Adrian Duke isn’t telling. But the CEO of Skyturtle Technologies, the Vancouver, B.C.-based firm that developed SkyCalibre, a white-knuckle water ride that sends thrillseekers through a 30-foot-tall loop, said a deal is being finalized and that he expects a U.S. park will make the announcement ahead of the 2015 season.
Until then, let’s take a closer look at SkyCalibre’s specs, shall we?
Standing 90 feet tall, SkyCalibre dares riders to plummet down a 45-foot freefall and through a loop while encapsulated within a bullet-shaped pod that spirals through the chute at a rip-roaring 50 miles per hour. One thousand gallons per minute is augmented by a series of internal sprayers.
“The friction coefficient of the foam runners is always consistent,” Duke said of Skyturtle’s propriety raft technology, “and you make the loop 100 percent of the time, so far in our testing at least.”
SkyCalibre had the industry buzzing when developers unveiled the concept in October at the World Waterpark Association Show in Las Vegas. At the time, Skyturtle hadn’t yet done any human testing, but planned to remedy that before the International Association of Amusement Parks and Attractions Expo in November.
It was only fair that the inventor of the slide volunteer as guinea pig. The trial run took place on a full-scale prototype in Missouri, where SkyCalibre manufacturer Avalanche Waterslides is located. (The two companies partnered in 2013.)
“I won’t lie. I was a little nervous,” said Lance Fisher, president of the three-year-old firm.
The sensation of the freefall “felt like I was weightless. It gave me that kind of stomach-rising-up feeling … that you typically only feel on a rollercoaster.”
While SkyCalibre claims to be a record breaker, a similar attraction only broke bones — allegedly. Industry observers may recall the ill-advised Cannonball Loop. The body slide was in operation for only one month in the summer of 1985. It didn’t have enough centrifugal force to see riders completely through the loop, sending them crashing into the bottom of the curve.

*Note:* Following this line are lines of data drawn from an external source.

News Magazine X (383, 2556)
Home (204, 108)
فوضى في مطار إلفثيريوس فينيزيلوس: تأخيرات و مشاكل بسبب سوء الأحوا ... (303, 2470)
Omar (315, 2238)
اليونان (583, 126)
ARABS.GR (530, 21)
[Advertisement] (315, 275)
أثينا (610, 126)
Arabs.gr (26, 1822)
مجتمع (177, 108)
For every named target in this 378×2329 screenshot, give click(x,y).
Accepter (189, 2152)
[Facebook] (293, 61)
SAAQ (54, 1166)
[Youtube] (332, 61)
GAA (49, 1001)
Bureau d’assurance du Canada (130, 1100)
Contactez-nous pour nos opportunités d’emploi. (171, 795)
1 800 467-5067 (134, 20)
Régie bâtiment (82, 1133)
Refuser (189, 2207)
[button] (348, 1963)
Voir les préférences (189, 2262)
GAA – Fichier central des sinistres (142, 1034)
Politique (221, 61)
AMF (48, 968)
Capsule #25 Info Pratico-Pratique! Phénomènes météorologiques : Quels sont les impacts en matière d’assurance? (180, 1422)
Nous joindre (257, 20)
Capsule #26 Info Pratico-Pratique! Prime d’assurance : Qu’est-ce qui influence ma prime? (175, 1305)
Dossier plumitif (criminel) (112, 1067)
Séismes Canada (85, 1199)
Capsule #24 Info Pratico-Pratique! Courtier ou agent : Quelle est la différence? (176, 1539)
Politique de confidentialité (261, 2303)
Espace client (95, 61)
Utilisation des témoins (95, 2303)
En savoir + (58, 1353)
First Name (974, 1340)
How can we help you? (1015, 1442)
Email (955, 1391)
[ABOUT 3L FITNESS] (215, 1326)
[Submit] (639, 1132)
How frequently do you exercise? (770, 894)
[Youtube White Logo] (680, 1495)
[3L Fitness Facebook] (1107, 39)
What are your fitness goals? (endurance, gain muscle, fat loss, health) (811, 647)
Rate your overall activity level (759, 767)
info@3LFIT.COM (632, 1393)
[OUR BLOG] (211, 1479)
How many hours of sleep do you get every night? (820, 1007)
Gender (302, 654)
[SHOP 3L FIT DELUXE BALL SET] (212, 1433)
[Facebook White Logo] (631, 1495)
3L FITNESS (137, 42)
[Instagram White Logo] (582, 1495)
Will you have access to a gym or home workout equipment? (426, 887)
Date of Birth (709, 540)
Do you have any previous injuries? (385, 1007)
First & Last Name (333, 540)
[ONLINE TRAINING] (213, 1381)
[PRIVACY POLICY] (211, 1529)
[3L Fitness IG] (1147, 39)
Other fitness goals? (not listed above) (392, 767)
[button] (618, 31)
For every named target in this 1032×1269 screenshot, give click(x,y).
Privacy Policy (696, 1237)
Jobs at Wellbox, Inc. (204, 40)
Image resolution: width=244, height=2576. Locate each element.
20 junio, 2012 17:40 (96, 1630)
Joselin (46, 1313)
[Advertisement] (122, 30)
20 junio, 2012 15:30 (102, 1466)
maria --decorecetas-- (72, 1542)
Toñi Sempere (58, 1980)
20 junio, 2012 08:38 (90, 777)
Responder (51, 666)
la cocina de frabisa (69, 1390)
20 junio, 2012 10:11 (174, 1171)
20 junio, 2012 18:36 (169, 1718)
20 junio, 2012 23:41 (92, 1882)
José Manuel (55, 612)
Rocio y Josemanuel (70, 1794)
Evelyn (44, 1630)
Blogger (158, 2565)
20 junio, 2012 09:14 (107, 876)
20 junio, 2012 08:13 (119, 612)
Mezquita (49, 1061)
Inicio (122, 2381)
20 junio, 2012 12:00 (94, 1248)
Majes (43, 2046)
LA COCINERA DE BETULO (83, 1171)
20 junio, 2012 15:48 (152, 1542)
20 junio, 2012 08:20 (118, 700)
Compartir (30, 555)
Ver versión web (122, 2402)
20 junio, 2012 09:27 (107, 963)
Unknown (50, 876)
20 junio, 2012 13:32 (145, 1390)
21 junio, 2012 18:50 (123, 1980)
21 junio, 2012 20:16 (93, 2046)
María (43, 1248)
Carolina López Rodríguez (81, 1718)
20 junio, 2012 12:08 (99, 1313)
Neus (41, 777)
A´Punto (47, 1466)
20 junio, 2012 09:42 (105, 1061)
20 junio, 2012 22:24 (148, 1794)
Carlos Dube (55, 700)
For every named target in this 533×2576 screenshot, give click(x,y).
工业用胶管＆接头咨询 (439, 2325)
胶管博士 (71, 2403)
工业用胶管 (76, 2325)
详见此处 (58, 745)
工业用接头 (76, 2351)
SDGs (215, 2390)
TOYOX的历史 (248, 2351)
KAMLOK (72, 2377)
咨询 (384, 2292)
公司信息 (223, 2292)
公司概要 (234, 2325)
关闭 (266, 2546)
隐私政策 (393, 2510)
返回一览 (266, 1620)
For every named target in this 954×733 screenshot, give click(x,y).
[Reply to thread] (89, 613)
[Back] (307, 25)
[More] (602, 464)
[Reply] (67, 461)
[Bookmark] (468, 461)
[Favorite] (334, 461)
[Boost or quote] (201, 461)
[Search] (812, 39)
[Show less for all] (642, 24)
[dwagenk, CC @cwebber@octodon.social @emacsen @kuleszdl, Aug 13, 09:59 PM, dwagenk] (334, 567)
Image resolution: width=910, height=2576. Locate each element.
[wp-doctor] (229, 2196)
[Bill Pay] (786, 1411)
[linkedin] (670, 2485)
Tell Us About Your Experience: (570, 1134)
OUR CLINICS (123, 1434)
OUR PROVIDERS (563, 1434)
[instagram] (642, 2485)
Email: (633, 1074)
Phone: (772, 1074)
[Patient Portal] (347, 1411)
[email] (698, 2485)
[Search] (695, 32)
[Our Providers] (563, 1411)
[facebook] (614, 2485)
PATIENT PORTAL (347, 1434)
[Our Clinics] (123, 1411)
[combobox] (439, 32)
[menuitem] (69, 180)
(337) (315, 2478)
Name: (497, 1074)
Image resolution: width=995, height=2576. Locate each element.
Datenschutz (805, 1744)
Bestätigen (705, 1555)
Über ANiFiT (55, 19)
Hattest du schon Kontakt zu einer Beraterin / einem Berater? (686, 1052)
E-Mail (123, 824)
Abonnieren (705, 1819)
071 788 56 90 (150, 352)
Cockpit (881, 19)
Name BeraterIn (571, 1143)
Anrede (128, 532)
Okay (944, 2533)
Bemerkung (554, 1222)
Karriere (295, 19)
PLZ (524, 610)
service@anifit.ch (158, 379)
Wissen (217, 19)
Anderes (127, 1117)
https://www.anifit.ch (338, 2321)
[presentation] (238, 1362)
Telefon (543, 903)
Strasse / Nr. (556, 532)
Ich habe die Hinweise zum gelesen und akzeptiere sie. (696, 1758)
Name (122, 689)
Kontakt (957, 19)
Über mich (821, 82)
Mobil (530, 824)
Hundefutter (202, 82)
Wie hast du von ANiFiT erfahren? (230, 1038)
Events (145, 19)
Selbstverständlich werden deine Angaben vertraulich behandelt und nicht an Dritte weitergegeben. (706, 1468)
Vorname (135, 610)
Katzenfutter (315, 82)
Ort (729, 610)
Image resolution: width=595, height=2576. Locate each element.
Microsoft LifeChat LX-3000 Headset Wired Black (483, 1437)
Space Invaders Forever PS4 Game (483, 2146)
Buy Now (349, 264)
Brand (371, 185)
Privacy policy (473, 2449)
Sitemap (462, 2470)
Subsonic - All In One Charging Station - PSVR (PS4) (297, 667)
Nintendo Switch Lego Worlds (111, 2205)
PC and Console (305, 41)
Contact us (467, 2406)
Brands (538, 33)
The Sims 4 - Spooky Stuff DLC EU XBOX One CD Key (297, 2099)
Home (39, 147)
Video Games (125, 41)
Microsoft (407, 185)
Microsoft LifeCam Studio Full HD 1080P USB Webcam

The attraction in New Jersey’s notorious Action Park, which shuttered in 1996 after six people lost their lives on dangerous rides, is said to have caused numerous injuries.
However, Duke assures SkyCalibre “is 100 percent safe.”
That’s due to the slide’s body capsule, he said, which is made of an aluminum frame with a mesh safety screen, “so you’re not able to reach out and slow yourself down on the slide.”